**Problem A**
According to the text on vocal compression below, are these statements true? (i) Compression brings the loud words down. (ii) The writer processes the vocals before mixing the beat. (iii) The writer advises adjusting the vocal's volume before any processing. Answer yes or no for each, quoting the words that decide it.

** start Text **

Compression is used to keep your audio consistent. With a vocal recording, many times there are loud words, and quiet words. This is known as a dynamic recording.

Compression is used to bring down the loud words, making them closer in volume to the quiet words in a very transparent way. (If you’ve dialed in transparent settings).

Your result? – Making most of your vocal’s words audible in your mix.

Want an easy tutorial on compression? – Click to Learn About Compression

Before Processing.. Take a Minute to Think,

Before getting into my vocal processing, I usually like to mix my beat first, so that I have a nice foundation to work off of, then add my vocals on top.

A good rule of thumb is to first adjust the vocal’s volume to where it’s sitting nice before any processing – So do that!

Adjust your vocal’s volume to where you think it sits best, and take a few moments to listen for what you’d like to fix, or enhance! Are all the words clear? Are the vocals fighting with another instrument?

** end Text **
** start Information given **

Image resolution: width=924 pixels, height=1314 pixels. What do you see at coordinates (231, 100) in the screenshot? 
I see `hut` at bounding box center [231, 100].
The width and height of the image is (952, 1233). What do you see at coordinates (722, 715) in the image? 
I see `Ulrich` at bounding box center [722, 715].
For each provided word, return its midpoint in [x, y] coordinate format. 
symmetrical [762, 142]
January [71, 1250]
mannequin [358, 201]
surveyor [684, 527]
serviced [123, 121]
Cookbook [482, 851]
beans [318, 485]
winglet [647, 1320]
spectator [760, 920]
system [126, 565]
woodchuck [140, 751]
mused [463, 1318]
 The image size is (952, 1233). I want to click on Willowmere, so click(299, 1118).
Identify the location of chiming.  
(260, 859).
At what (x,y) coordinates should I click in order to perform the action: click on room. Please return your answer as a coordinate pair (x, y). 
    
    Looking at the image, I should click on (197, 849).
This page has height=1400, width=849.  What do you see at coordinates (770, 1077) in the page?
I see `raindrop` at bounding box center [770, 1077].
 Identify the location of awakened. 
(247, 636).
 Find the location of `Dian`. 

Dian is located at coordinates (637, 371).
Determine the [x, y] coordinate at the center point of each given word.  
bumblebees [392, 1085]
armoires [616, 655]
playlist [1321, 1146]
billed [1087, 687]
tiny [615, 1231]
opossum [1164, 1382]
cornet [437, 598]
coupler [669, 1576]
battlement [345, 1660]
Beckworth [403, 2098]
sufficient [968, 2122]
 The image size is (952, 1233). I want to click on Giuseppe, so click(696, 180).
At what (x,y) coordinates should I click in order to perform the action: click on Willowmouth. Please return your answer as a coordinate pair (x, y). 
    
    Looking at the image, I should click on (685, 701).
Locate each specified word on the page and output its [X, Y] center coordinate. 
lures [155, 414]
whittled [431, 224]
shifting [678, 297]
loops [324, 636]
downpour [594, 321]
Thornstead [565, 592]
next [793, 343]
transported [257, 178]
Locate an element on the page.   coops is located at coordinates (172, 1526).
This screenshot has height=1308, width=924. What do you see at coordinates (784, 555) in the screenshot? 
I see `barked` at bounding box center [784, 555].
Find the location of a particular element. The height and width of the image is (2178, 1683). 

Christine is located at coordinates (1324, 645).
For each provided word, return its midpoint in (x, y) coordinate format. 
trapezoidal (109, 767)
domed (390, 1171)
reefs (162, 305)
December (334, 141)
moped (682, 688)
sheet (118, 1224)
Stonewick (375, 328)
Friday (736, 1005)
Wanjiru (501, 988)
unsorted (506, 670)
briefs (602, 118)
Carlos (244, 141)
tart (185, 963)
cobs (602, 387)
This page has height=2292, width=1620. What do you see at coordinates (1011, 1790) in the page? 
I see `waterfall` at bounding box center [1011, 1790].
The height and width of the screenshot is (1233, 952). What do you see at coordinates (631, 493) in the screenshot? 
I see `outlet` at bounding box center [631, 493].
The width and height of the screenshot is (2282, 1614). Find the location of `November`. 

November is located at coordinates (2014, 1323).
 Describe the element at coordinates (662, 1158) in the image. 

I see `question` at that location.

** end Information given **

**Problem B**
Reproduce the records exactly, everything from the line containing "moped (682, 688)" down to the last line of the records, both included.

**Task response A**
(i) Yes: "Compression is used to bring down the loud words"
(ii) No: "Before getting into my vocal processing, I usually like to mix my beat first"
(iii) Yes: "A good rule of thumb is to first adjust the vocal’s volume to where it’s sitting nice before any processing"

**Task response B**
moped (682, 688)
sheet (118, 1224)
Stonewick (375, 328)
Friday (736, 1005)
Wanjiru (501, 988)
unsorted (506, 670)
briefs (602, 118)
Carlos (244, 141)
tart (185, 963)
cobs (602, 387)
This page has height=2292, width=1620. What do you see at coordinates (1011, 1790) in the page? 
I see `waterfall` at bounding box center [1011, 1790].
The height and width of the screenshot is (1233, 952). What do you see at coordinates (631, 493) in the screenshot? 
I see `outlet` at bounding box center [631, 493].
The width and height of the screenshot is (2282, 1614). Find the location of `November`. 

November is located at coordinates (2014, 1323).
 Describe the element at coordinates (662, 1158) in the image. 

I see `question` at that location.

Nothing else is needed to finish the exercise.